A teacher from Statistics class wants to examine the relationship between final and midterm score of her students. The midterm and final scores of 20 randomly chosen students are shown below.
| Student | Midterm | Final |
|---|---|---|
| 1 | 77 | 82 |
| 2 | 50 | 66 |
| 3 | 71 | 78 |
| 4 | 72 | 43 |
| 5 | 80 | 56 |
| 6 | 93 | 85 |
| 7 | 95 | 99 |
| 8 | 98 | 98 |
| 9 | 66 | 68 |
| 10 | 55 | 45 |
| 11 | 63 | 75 |
| 12 | 62 | 45 |
| 13 | 51 | 71 |
| 14 | 65 | 60 |
| 15 | 90 | 87 |
| 16 | 74 | 68 |
| 17 | 48 | 56 |
| 18 | 67 | 85 |
| 19 | 67 | 60 |
| 20 | 85 | 90 |
Use R language to:
Obtain the least-squares regression line for predicting final score from midterm score.
At a significance level of 0.05, check the validity of the model using ANOVA. Perform the 4-step process (state hypotheses, give a test statistic and P-value, and state your conclusion)
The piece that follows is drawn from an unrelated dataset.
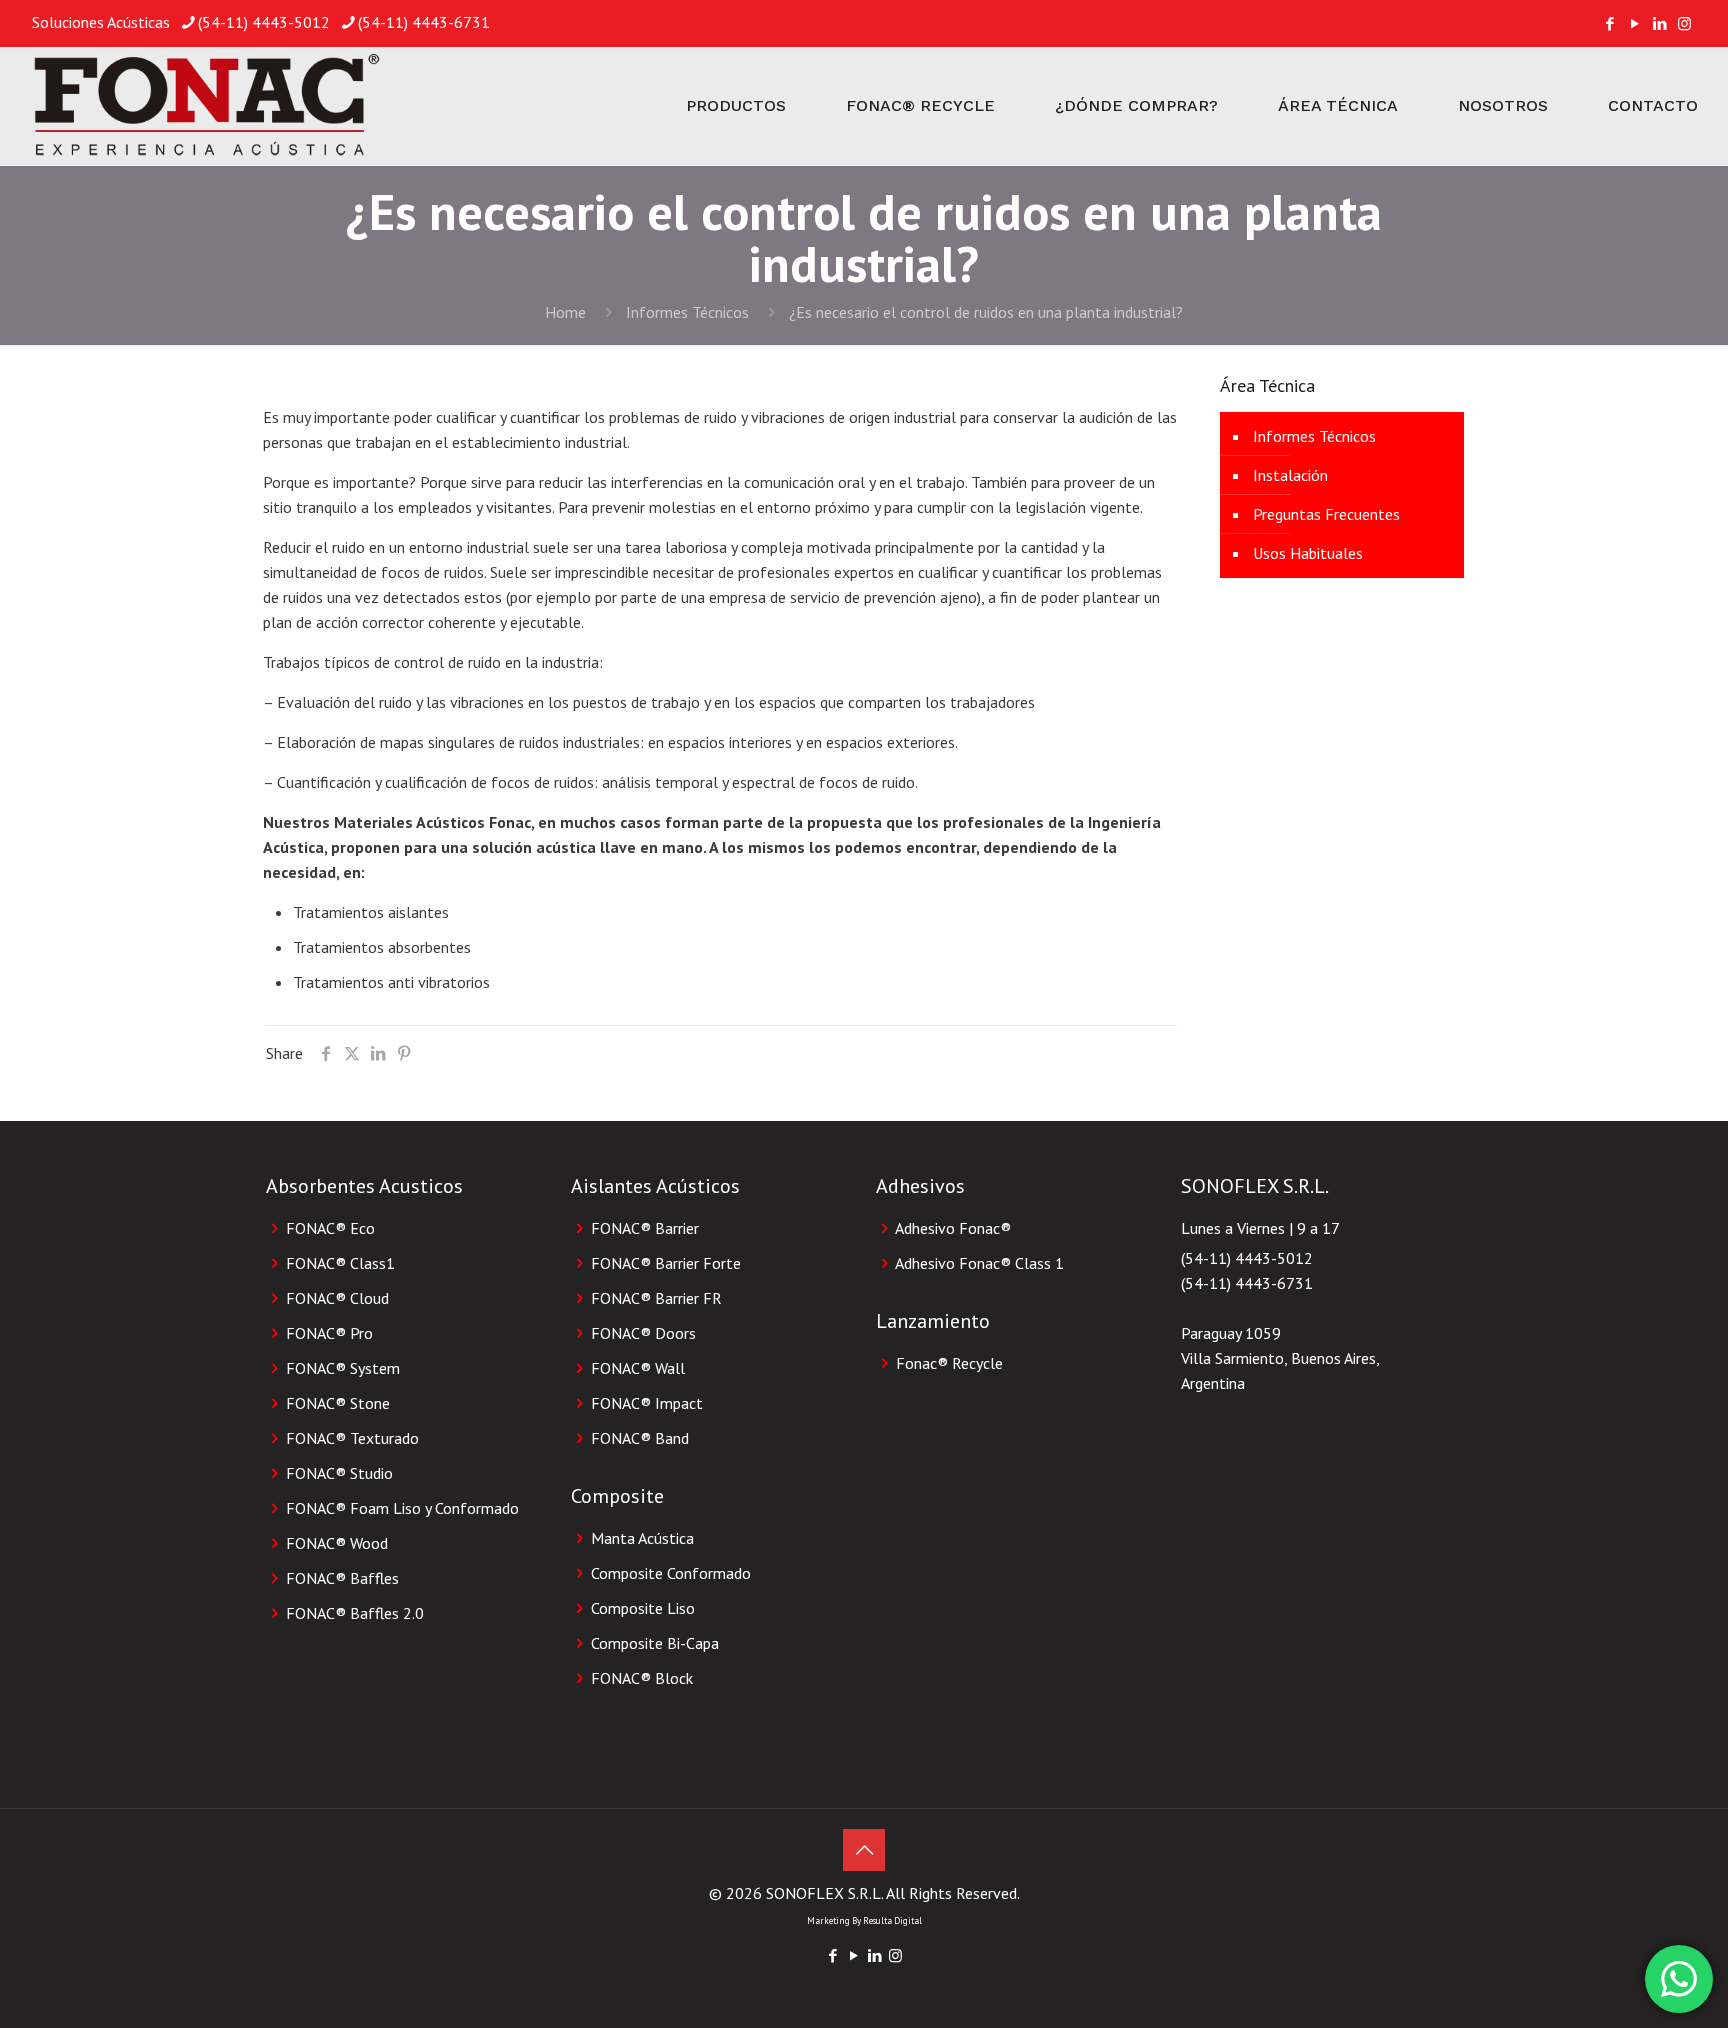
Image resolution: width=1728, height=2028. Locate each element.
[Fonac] (204, 106)
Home (565, 312)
Check the normality assumption at a significance level of 0.05. (Perform the 4-step process)
Check the constant variance assumption at a significance level of 0.05. (Perform the 4-step process)
Check the independence (autocorrelation) assumption at a significance level of 0.05. (Perform the 4-step process)
Do we have an assumption violation issue? If so, please fix it by using BoxCox transformations.